Хозяйка имения, хоть и выразила желание посмотреть на француза, но тоже не испытывает восторга от пребывания чужих военных, и доктор передал примерные ее слова:
— У меня мирное именье, а не военный госпиталь. Мне приятно, что известность ваша, месье Дылчев столь велика, но в такое время, я не хочу подвергать опасности свою дочь и имущество. Ваш долг, требует оказания помощи всем страждущим, но я подобным долгом не связана. Имею только долг материнский и хозяйский.
Известие меня неприятно огорчило:
— Мэтр, в чём же я предстану перед нашей хозяюшкой, не в чужом же, дезабилье ей представляться.
— Совершенно не беспокойтесь, шевалье.

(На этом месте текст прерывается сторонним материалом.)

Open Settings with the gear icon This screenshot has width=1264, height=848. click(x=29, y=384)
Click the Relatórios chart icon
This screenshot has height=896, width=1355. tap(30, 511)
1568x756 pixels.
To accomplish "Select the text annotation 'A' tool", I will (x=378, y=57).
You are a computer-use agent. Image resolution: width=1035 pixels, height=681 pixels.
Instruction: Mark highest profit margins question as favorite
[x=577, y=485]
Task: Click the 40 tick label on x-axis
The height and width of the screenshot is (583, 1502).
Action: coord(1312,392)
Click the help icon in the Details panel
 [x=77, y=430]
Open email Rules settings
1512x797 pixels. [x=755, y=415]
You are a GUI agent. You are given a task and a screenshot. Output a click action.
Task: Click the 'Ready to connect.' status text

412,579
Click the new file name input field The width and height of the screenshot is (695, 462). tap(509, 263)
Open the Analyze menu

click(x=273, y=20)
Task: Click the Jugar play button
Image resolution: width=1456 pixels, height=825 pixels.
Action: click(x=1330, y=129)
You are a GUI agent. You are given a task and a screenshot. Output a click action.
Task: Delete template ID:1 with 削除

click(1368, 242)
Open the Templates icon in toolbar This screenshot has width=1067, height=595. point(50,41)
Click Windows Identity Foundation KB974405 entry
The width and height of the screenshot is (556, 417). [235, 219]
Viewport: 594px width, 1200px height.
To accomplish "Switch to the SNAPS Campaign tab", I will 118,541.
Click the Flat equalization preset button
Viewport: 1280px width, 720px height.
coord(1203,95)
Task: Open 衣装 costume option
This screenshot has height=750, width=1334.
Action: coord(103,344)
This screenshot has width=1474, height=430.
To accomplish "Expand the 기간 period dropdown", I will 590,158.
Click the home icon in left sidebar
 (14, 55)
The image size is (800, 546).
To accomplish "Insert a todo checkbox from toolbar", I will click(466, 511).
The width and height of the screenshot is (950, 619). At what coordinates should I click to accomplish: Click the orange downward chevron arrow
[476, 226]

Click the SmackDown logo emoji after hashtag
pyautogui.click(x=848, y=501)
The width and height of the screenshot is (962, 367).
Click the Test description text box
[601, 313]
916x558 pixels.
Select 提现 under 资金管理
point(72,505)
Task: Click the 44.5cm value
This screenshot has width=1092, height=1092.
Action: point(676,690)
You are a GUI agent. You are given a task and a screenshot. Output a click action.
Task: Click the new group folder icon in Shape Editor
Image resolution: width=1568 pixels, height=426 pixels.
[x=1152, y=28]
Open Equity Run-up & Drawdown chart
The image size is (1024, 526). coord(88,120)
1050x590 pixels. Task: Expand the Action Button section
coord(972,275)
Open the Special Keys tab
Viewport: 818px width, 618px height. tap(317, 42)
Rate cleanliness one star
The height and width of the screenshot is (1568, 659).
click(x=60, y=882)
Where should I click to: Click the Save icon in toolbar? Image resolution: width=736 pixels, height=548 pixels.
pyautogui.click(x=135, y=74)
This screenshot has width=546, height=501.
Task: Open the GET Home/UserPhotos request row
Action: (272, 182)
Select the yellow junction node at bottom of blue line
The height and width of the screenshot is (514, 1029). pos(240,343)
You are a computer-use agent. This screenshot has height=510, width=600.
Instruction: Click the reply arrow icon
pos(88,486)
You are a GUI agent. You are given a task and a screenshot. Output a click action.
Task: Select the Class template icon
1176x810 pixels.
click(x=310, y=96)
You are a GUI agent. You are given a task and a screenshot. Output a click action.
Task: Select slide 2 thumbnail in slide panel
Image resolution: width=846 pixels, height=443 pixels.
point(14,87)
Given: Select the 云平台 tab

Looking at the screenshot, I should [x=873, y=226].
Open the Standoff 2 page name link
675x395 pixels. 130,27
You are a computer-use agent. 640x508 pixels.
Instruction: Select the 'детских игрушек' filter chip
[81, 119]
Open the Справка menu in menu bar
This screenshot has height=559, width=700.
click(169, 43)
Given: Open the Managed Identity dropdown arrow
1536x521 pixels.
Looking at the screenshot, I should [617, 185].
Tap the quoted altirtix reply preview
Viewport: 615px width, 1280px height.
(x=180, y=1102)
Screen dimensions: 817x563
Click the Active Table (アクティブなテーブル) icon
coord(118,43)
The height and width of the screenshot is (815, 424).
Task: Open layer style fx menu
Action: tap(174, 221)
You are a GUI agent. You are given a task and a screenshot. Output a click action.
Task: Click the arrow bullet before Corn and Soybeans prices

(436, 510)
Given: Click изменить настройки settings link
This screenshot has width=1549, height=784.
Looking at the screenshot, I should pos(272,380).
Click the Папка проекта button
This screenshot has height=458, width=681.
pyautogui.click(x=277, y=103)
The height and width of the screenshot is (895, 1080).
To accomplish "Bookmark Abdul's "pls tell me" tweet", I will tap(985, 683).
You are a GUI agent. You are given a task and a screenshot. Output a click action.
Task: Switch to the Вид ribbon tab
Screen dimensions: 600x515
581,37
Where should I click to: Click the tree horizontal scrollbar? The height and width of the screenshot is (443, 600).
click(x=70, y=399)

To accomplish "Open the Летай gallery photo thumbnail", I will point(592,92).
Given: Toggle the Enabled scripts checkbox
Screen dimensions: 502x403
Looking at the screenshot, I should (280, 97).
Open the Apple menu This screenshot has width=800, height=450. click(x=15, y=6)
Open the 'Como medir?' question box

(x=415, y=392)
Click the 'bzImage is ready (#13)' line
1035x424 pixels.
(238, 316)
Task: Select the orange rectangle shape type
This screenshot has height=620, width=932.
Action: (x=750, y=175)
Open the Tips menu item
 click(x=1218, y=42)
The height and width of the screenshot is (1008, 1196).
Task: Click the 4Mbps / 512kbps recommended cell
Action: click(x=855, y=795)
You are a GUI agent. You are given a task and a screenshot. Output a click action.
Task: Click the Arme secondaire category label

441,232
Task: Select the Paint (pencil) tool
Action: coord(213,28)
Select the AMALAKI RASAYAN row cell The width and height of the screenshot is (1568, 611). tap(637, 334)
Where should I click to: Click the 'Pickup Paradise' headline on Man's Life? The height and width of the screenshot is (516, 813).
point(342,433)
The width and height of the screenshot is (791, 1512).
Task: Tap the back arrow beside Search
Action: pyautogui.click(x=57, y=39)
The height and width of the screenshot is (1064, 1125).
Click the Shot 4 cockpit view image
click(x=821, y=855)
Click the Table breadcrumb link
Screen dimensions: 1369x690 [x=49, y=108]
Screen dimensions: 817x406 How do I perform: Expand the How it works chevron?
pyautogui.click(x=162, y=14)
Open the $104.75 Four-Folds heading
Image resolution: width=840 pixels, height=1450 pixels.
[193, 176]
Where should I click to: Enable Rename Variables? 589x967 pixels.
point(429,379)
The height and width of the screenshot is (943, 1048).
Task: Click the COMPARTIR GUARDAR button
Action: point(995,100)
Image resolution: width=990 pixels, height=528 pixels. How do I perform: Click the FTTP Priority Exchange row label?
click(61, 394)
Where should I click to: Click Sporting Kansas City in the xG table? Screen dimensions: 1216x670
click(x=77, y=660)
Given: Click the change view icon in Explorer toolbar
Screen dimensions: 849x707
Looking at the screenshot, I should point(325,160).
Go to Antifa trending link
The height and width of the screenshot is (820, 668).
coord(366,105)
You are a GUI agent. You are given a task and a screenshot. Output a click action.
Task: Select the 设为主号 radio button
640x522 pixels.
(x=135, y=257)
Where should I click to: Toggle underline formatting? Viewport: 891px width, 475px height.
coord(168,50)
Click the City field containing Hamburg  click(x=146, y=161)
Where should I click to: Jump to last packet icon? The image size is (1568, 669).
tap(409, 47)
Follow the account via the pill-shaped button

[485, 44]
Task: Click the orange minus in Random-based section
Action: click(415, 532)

По законам восточного гостеприимства, вам будет предоставлено всё, в чем нуждаетесь.
Настроение улучшилось. Какая–то перспектива, а то только длинные разговоры по вечерам с доктором под стакан дрянного бренди, да ожидание появления Миколы изрядно утомили однообразием. Знал, что казак где–то рядом и всё же излишне сильно беспокоился. Находясь в таком в близком соседстве с турецкими солдатами и неясности дальнейшей своей судьбы.
Да только куда я с одним серебряным рублем и трофейной турецкой шашкой? Надо бы послать за казаком, поторопить, да откланиваться, а то, как бы не пришлось плотно знакомиться с хозяевами имения и погружаться в новые витки вранья.